Elizabeth Casman, associate research professor in Public Policy at Carnegie Mellon University in Pittsburgh, Pa., said that about one out of three flu cases may be spread by mucus on the hand touching an object and pointed out that this makes certain situations, such as the checkout counter at a store, for example, a high risk area.
The CDC recommends people remain home until 24 hours after flu symptoms disappear to prevent spreading infection, and they estimate that a sick worker can infect one in 10 co-workers.
But the company does not feel they are endangering customers or employees and say their policies are sufficient to deal with the declared H1N1 pandemic.
"As in the past, Walmart is encouraging our associates who may be ill to stay at home, get well and avoid infecting customers and other associates," said Greg Rossiter, another spokesperson for Walmart.
He also refuted the NLC's claim that they automatically dock pay from sick workers.
"We do not automatically deduct eight hours of sick time from worker's wages," Rossiter said. "With vacation, personal time and accrued sick time, an associate can continue to receive pay or compensation when they're sick and that's our goal."
He added that the company has increased efforts to educate employees on the importance of proper hygiene and cough and sneeze etiquette to prevent illness.
Meanwhile, emergency legislation, introduced Tuesday in Congress, promises five paid sick days to those who are ill at work and are sent home by their employers.
However, experts are lukewarm that the bill, if passed, will be effective at stopping the spread of H1N1, noting that despite being sent home, a sick person in a work environment for any period of time can spread infection.
And Field said such legislation could have a paradoxical effect, inducing a sick worker to come to work to be sent home with pay rather than stay home in the first place without pay.
Nor is Kernaghan impressed with the bill.
"It might help low wage workers or workers at near minimum wage," he said, adding that Walmart employees typically earn above minimum wage, even if some live paycheck-to-paycheck. "But I'm not sure it will help Walmart workers.
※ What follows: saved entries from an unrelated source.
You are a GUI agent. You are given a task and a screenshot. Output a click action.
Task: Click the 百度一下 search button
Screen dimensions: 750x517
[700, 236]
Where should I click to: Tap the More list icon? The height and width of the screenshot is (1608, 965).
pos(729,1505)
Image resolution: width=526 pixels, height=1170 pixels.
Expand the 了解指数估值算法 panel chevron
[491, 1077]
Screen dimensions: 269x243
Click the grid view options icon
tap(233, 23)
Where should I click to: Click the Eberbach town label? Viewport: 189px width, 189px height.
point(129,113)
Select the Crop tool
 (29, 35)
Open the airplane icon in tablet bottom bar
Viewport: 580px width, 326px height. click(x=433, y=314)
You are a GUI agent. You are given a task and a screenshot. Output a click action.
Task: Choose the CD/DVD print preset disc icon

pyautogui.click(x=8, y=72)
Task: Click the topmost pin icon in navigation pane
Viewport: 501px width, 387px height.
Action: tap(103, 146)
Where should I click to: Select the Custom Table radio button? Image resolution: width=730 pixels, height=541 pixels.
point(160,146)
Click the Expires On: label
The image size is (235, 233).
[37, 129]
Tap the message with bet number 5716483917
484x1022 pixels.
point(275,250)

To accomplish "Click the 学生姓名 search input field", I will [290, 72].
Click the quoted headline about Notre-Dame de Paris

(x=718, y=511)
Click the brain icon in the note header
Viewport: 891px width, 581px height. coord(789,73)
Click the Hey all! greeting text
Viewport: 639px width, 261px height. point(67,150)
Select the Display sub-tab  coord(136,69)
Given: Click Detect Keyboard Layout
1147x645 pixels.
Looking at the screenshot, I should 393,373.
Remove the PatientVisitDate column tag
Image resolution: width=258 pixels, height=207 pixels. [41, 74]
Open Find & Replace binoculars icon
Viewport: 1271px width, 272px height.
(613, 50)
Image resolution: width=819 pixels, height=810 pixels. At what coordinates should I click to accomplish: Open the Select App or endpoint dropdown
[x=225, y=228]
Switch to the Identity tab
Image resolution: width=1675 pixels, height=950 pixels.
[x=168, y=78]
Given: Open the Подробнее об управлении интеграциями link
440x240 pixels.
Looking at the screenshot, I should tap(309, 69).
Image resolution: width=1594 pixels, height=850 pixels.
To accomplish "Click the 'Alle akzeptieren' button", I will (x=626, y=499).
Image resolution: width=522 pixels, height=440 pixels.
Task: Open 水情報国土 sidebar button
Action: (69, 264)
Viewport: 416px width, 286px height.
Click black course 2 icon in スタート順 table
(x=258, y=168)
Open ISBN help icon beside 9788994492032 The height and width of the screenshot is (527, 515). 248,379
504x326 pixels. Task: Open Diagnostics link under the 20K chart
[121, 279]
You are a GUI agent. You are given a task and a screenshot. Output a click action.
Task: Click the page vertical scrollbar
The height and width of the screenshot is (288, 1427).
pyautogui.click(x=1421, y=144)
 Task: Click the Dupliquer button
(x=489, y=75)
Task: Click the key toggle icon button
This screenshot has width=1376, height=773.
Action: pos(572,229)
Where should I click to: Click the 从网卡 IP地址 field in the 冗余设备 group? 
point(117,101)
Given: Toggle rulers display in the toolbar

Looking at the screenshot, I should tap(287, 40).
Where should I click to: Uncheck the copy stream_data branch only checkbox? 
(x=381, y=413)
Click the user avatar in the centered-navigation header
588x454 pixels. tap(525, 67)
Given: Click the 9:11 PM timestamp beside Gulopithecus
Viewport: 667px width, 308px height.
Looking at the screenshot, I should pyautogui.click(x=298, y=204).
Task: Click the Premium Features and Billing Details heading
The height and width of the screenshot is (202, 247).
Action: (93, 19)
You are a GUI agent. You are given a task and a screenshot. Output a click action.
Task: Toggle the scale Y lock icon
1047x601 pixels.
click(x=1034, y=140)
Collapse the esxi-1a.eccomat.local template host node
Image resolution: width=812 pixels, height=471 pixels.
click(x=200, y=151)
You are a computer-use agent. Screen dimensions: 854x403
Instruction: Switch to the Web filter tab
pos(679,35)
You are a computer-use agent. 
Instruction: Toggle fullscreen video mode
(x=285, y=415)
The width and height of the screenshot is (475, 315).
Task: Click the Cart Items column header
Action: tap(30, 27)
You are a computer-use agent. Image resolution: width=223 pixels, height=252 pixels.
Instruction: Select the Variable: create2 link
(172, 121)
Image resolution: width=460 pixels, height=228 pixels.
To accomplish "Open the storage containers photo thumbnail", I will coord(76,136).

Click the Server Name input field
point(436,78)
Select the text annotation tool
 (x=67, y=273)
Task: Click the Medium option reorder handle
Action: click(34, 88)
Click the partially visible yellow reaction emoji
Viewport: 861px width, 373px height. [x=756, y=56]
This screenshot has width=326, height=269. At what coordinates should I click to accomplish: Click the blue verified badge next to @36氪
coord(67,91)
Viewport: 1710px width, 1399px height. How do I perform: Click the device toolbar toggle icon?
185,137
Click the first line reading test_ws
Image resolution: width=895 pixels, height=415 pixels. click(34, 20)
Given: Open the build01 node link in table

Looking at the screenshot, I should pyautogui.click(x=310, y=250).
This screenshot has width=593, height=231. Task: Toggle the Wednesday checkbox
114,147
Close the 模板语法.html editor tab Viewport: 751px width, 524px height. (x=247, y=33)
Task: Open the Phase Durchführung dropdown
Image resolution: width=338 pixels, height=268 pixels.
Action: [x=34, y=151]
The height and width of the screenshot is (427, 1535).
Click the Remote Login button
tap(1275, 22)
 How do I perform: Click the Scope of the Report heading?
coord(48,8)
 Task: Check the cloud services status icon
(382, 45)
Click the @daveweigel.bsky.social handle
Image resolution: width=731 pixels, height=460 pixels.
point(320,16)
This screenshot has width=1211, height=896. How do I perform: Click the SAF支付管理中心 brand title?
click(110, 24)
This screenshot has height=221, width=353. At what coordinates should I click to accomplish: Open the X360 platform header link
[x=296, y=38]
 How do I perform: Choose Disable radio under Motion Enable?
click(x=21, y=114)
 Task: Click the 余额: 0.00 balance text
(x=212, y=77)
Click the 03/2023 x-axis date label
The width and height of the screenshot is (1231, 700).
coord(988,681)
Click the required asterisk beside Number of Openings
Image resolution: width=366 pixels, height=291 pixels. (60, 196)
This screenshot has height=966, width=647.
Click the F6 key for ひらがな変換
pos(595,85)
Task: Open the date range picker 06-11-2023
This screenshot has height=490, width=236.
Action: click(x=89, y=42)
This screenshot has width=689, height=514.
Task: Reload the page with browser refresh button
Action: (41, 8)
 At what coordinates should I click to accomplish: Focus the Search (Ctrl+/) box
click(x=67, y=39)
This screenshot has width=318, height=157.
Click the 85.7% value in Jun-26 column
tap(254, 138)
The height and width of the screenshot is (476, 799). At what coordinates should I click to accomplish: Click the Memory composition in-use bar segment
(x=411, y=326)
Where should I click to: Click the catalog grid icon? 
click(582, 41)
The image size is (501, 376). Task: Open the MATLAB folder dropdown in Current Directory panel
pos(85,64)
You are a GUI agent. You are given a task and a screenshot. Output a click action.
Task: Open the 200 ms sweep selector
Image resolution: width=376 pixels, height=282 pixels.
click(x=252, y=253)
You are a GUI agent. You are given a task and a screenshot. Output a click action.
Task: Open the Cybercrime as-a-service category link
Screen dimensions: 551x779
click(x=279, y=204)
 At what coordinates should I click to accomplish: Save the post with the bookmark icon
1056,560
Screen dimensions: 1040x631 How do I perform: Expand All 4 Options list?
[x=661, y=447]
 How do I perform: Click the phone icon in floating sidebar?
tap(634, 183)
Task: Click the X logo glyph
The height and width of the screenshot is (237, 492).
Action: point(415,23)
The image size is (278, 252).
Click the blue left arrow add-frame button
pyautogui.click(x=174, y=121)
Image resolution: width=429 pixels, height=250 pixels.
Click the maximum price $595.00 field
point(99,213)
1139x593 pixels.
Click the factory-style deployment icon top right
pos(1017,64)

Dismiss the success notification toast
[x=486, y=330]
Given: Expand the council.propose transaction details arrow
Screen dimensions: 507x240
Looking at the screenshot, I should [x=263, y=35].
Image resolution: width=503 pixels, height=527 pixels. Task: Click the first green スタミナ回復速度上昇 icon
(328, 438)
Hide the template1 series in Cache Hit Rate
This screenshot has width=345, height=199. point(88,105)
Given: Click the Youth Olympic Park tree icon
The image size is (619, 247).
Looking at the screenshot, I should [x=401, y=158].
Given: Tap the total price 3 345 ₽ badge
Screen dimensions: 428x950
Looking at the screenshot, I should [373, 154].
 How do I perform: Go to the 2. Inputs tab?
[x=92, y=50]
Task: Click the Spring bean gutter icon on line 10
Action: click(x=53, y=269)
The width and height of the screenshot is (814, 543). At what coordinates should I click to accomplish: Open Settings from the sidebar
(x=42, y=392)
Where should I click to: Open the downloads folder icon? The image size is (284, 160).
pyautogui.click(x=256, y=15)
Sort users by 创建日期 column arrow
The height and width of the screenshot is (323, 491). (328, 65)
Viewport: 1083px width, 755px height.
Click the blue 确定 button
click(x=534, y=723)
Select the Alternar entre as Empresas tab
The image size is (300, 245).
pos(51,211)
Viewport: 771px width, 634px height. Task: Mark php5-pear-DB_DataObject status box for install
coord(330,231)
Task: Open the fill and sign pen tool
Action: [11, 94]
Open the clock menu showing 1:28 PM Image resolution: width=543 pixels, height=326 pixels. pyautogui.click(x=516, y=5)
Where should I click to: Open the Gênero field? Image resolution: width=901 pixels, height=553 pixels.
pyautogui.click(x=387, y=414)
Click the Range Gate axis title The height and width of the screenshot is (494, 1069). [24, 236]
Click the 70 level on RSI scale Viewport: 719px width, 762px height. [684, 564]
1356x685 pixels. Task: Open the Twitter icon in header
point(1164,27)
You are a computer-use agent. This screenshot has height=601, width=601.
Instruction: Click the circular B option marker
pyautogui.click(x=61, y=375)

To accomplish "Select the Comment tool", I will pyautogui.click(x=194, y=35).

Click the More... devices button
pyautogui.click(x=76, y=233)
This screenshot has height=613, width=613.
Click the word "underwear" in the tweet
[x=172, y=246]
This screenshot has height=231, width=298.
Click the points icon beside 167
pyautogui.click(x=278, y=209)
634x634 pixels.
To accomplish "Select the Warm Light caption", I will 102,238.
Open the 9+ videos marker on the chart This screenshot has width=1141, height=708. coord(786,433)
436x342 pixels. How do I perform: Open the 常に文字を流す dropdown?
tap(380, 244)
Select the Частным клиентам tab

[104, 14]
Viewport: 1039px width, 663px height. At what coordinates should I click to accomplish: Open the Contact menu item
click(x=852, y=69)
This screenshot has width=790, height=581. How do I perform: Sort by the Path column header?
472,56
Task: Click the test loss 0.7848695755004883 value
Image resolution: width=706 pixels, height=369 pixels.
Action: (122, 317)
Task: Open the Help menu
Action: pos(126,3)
Managers are not going to tell workers to go home sick because they tell them to come into work sick."
And, regardless of company policies on sick leave or attendance, for some, the drive to move forward with work and earn a paycheck can override the need to protect oneself or others from infection.
"People make choices that defeat good policy," Casman said. "It makes it difficult to legislate communicable disease."
Nor do many yield to CDC guidance.
"It's not unusual not to follow CDC recommendations," Horovitz said, citing those who chose not to get vaccinated against seasonal influenza, let alone H1N1.